EDITORIAL - Investing in education
This week, members of the judiciary staged “black Monday” to protest budget cuts, grumbling about judicial independence. But they’re not the only ones unhappy with their funding. In the health sector, government health professionals have registered their protest against low salaries by leaving the country in droves for better paying jobs overseas. Students of state colleges and universities have been staging mass protests, with “planking” the latest favored mode, against the inadequate budget of SCUs. The students surely have the sympathy of public school teachers, who periodically stage various types of mass protests against their low salaries.
Cops, soldiers, clerks – it’s rare to find a government worker satisfied with his pay. Most of the complaints are valid. The problem is addressing them and prioritizing the needs. Which sector should get more? After debt payments, education gets the largest chunk of the annual national appropriation. But even that lion’s share is never enough to meet the needs of SCUs, which must compete for funding with public elementary and high schools.
The University of the Philippines can turn to the private sector, particularly to its numerous alumni who have risen to prominence, for endowments to augment its budget. This is done extensively in other countries such as the United States. But this kind of fund-raising may not be as easy for certain SCUs, and they may need more direct assistance from the government.

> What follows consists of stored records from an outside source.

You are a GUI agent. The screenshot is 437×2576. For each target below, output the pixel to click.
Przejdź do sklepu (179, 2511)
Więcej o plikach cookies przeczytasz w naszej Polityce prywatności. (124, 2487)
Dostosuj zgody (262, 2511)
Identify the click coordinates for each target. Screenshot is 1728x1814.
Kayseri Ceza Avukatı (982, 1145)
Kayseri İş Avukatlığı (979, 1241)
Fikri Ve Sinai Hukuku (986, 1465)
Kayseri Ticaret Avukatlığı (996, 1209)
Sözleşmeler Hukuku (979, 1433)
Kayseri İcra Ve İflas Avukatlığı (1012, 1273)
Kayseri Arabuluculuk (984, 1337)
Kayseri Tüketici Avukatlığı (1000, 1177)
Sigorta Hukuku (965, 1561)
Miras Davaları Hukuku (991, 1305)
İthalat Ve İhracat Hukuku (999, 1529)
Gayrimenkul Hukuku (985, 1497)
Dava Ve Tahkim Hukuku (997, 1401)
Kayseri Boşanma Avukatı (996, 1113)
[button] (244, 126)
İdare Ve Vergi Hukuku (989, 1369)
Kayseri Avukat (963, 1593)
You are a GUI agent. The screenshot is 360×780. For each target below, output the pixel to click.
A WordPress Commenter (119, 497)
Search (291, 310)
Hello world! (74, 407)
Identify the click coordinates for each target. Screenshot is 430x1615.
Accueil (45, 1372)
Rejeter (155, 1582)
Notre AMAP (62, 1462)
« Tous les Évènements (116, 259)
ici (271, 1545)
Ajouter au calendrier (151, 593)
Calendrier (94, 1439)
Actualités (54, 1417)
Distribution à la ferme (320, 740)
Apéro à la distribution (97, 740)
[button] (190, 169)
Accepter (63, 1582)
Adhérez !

The nation clearly needs to invest so much more in public education. Even education officials have acknowledged the deterioration in the overall quality of Philippine education, which has adversely affected all aspects of national life. It is no coincidence that other Asian countries that have invested heavily in educating their people have sprinted past the Philippines in economic progress and other aspects of human development. With many other sectors crying out for more funding, however, it would do no harm for state colleges and universities to innovate ways of generating their own additional funds.